Life is a Masquerade

“Love takes off the masks that we fear we cannot live without and know we cannot live within.”
~ James Baldwin
Reading James on masks brought me full circle back to our current corona-query: Masks. In these vastly viral times, they are de rigueur. Or so they ought to be. Masks: To wear or not to wear? There are those who differ with me; some, aggressively and vociferously so. But, as I texted to a British friend the other day:
“I’m not keen to argue the pros and cons of mask-wearing (in public/social media). It doesn’t really matter if you believe that the coronavirus is real or that it’s a strategy/hoax designed by the Chinese, the White House, Google, Amazon, the Dems, North Korea, the indigo children, the illuminati or twinkle toes to bring down the global economy; I know it’s uncomfortable to breathe through a mask, harder to recognize others and mentally distressing to feel more alienated by a facial divider.

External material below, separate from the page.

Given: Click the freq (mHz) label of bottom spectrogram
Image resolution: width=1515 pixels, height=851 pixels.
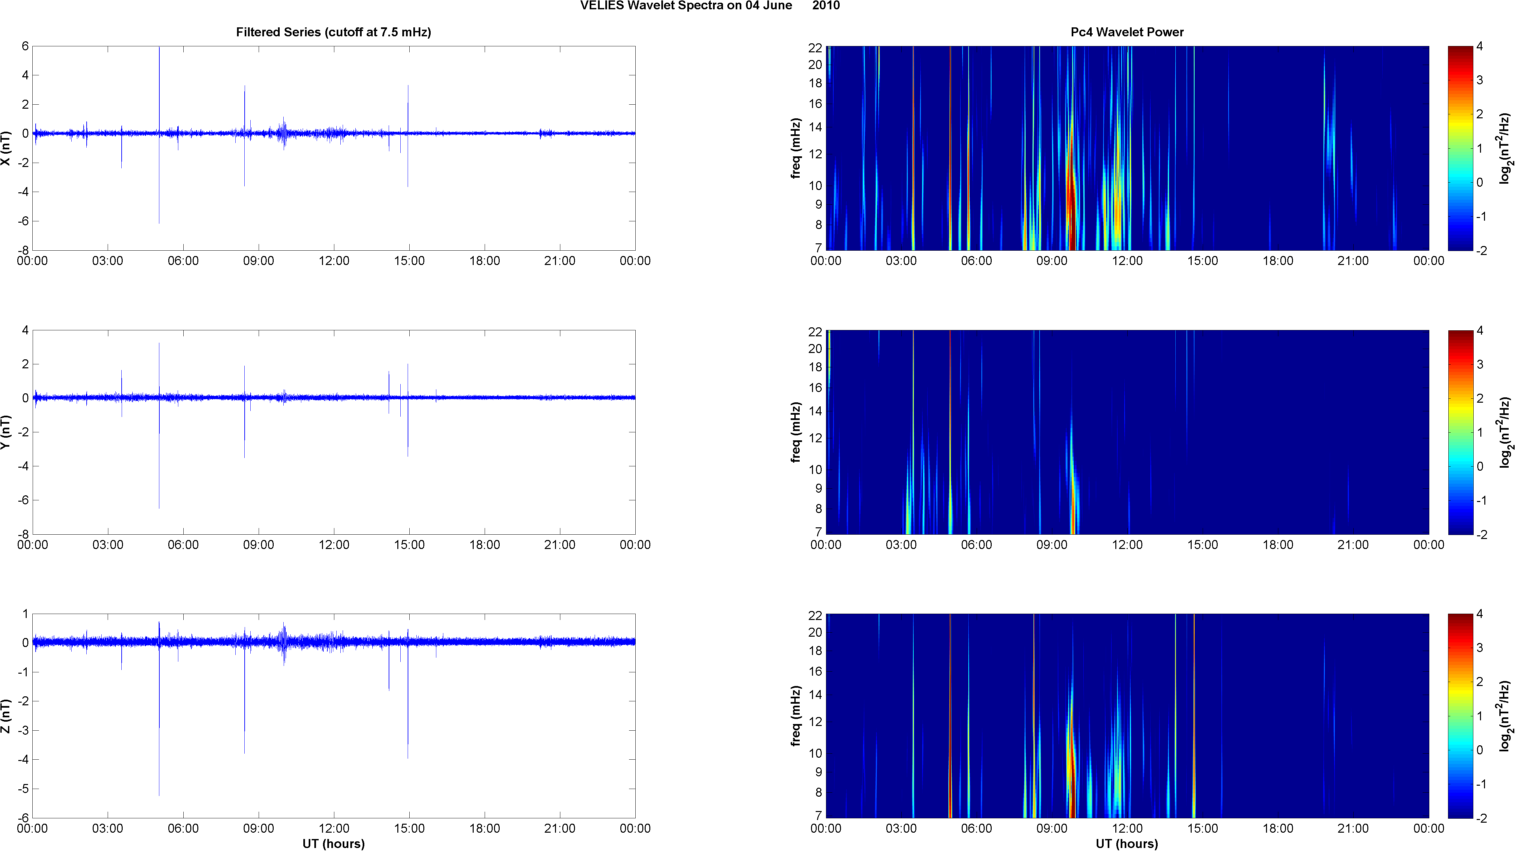Looking at the screenshot, I should [795, 716].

Ok. But really, you’re still digging in your heels? You’re talking about your freedom to choose? If we learn one day in the future that wearing masks could indeed have saved a few more lives – including that of a middle-aged Aussie I’ve seen regularly walking his dogs on the beach, who now lies in the ICU of a Balinese hospital with, yup, the virus – would it make a difference to you, in retrospect?”
Maybe, one day, those who turn a blind eye will consider a few things:
1. The term asymptomatic means that either you or I, or both of us, could actually be infected with the virus, at this very moment, without knowing so;
2. If you spew off statistics, indicating the low percentage rate of deaths from cases worldwide, could you stop to think that each one of these “cases” is an actual human being that could, in a sudden twist of fate, be your loved one or yourself?
3. What if we are being forced, through the COVID scourge, to not only be courageous, but to learn to care more genuinely, more deeply for others rather than just ourselves?